Durante is a god among men. You know the PC port is gonna be good whenever he's involved. He actually still seems passionate about his work even after all these years.
I wonder if Daniel would be willing to dive a little deeper on this channel technically. I would love to see the basics explained, on what happens on the screen vs what happens on the cpu / gpu level.
I try... but I'm not saying what people want to hear. So a 47 year old software engineer can go cram 34 years of programming experience up his ass because people want to be angry that the latest games at max settings stress the latest hardware available... like they have for the last 30 years.
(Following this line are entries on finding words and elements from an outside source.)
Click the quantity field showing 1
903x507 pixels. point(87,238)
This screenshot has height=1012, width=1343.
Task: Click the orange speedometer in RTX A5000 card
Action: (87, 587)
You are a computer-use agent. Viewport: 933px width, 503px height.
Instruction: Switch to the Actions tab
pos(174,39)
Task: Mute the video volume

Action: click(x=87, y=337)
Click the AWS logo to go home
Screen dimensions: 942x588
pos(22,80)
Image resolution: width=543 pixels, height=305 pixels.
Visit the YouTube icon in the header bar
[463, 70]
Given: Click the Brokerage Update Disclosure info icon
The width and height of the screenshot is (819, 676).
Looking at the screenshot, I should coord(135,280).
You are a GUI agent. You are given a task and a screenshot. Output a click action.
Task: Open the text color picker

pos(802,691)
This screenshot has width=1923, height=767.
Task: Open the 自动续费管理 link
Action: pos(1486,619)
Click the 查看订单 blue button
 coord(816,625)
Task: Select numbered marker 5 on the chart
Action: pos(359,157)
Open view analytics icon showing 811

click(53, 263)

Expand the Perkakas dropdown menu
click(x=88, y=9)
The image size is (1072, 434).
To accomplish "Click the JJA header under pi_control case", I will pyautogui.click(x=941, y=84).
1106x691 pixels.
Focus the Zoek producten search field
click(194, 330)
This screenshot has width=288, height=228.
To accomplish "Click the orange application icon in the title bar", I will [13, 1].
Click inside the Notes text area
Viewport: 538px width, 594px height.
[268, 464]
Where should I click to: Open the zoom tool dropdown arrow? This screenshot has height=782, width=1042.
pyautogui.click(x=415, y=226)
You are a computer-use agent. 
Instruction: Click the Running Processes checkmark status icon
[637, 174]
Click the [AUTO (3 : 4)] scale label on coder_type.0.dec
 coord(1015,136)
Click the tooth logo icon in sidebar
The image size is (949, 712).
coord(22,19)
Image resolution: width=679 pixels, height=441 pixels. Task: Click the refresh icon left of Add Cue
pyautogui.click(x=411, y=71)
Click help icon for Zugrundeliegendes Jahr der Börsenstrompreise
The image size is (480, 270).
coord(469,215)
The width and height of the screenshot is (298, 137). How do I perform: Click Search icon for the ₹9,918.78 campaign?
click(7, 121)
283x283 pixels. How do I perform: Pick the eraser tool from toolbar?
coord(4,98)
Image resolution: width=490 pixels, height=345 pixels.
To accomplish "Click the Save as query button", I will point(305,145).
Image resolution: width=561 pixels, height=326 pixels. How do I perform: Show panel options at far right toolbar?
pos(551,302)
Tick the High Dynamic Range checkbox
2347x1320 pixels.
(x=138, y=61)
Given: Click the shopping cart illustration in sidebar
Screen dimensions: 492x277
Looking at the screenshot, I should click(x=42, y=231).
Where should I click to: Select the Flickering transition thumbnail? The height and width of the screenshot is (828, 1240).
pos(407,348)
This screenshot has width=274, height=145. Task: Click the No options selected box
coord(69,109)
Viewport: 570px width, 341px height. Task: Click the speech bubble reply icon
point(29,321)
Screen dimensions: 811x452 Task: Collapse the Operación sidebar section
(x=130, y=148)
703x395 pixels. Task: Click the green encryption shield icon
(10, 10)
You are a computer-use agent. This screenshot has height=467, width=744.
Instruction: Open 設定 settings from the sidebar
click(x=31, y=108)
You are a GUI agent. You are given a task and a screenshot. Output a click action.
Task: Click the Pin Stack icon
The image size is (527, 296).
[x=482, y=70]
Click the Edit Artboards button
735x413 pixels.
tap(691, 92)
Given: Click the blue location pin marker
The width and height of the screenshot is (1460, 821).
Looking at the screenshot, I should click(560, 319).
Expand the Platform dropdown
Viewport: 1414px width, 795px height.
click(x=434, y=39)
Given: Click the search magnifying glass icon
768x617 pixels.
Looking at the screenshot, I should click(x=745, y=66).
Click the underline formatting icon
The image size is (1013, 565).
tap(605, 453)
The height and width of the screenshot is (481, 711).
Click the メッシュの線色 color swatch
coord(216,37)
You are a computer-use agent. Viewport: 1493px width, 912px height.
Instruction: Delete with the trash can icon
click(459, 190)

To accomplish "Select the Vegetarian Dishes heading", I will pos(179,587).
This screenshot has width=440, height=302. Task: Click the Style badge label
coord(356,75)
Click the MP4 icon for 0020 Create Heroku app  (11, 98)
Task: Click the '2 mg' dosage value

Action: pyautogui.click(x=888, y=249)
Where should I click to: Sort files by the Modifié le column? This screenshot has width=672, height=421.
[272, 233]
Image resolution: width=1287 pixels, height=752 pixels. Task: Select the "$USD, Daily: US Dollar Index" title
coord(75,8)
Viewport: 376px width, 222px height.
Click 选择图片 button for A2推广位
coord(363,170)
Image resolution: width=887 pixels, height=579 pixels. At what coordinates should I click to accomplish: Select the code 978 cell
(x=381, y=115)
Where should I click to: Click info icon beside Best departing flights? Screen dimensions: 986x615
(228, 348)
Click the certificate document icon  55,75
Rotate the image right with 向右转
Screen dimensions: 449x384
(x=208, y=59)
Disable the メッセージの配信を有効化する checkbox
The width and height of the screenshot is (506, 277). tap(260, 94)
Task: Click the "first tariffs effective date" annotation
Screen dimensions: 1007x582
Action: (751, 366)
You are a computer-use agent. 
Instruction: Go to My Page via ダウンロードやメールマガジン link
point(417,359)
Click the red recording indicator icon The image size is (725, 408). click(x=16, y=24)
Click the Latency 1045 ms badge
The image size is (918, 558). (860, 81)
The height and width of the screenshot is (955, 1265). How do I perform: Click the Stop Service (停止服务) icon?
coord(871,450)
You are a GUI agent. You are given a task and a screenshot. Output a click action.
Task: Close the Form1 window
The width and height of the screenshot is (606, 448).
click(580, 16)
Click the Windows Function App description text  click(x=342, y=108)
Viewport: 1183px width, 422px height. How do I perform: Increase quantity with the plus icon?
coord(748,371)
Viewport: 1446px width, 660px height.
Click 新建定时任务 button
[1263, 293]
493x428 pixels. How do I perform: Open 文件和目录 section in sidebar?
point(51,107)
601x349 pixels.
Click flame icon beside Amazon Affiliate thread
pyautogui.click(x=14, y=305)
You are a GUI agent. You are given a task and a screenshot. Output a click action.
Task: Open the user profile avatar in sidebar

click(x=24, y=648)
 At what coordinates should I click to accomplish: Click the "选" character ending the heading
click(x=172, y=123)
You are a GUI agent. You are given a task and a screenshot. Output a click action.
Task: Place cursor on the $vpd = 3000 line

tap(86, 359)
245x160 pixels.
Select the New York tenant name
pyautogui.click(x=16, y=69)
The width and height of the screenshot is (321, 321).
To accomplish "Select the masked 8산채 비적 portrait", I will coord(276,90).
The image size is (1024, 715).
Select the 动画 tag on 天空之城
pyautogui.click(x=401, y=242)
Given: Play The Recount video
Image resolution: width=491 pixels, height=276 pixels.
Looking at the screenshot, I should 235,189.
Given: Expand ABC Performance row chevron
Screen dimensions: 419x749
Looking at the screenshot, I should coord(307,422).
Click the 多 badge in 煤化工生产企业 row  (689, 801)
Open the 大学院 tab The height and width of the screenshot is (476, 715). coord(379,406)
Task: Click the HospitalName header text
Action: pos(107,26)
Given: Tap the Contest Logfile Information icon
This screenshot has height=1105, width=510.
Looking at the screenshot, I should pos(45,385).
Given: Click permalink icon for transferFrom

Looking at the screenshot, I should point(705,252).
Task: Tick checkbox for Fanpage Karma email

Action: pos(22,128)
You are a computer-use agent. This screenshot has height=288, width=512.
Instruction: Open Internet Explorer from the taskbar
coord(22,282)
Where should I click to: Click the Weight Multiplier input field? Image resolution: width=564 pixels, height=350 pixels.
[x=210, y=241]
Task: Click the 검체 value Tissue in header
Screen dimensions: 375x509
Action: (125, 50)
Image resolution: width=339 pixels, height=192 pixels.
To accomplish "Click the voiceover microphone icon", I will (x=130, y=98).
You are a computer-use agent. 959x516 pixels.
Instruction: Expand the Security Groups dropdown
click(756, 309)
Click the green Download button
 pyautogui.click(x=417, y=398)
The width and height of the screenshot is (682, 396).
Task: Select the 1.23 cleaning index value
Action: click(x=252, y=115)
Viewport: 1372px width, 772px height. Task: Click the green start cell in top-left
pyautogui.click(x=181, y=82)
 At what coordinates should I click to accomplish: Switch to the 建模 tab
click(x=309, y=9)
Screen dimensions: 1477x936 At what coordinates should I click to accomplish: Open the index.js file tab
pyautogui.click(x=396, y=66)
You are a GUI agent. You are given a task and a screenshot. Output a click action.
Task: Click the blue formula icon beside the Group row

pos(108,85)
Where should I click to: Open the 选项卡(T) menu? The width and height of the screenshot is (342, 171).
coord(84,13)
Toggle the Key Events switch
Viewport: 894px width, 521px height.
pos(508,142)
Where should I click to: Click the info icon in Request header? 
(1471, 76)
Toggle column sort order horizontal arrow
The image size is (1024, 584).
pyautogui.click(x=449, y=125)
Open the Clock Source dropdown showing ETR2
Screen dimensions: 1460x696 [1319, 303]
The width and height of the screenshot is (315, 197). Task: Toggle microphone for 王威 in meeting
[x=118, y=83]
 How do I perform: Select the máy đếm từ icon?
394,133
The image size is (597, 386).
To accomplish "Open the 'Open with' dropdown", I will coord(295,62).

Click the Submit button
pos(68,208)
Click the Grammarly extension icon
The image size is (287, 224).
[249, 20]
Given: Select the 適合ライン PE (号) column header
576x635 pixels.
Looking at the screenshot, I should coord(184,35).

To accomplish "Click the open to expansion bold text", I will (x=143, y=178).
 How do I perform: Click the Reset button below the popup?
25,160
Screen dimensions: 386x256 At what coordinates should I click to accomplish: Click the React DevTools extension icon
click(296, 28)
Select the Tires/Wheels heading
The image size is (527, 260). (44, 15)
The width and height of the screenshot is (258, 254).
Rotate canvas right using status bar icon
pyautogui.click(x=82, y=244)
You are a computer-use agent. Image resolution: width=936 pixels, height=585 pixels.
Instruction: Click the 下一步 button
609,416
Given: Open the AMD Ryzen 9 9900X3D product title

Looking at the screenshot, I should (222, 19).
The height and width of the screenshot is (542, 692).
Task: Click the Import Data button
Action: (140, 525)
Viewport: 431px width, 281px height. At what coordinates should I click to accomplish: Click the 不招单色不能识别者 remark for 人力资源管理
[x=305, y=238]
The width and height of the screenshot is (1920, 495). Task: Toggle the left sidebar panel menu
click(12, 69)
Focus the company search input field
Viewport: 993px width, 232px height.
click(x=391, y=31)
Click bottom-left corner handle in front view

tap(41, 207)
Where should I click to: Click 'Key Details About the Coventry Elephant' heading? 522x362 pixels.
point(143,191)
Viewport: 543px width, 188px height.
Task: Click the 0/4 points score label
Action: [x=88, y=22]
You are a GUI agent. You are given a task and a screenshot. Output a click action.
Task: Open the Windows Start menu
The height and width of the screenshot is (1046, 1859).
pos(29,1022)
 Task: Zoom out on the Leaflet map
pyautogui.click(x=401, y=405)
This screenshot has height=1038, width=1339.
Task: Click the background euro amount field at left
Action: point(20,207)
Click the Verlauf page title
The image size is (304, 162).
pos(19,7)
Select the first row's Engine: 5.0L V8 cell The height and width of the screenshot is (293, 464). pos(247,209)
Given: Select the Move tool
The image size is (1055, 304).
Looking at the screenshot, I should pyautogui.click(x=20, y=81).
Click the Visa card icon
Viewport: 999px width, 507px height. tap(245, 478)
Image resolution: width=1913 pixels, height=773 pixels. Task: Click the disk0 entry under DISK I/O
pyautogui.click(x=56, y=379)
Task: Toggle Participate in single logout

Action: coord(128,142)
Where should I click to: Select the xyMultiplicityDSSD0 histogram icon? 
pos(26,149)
@@jose131991 Nobody per se. Just a regular commenter who often elaborate or expand on what Daniel says. He's a math teacher who has a reasonable grasp on the fundamentals, and it shows. But it also shows that he doesn't understand operating system and coding theory much deeper than just conversational level. Not that he ever pretends anything else.
Optimal parallellisation is engine architecture problem. Its OOP inheritance vs agegration vs functional and data oriented . For optimal MT parallel compute you need to implement it at core of your engine. If then the game does not scale then the game problem is to light to split up. This is also genre and scope dependant. The first step is using DX12 or Vulkan to have multithreaded render subsystem where you feed gpu parallel. DX11 supports MT but not efficient. To me DX11 is red flag as render is single threaded feed it MT it doesn’t scale. If scale up to 3 threads it depend is it to smal scope game is inheritance oop. The game that scale best are those with have large amount of entities this is where you can go very wide. If your engine could handle different genres also RTS and if those scale well with MT then your engine is MT optimised. That means games where there ar little objects won’t scale with MT even if it higly optimised. But then are often light in load. Unless these are complex and graphics heayvy objects. I would avoid globals and singletons as what put wrench in parallel compute is not avoiding as much shared data. Also opt for function without side effect. Keep as much compute independat. It would be interesting what triple A dev do. But they use inhouse often shared game engine. Wich need to be highly data driven and support any genre . There is online ubisoft convention speak how the implement engine from large overview.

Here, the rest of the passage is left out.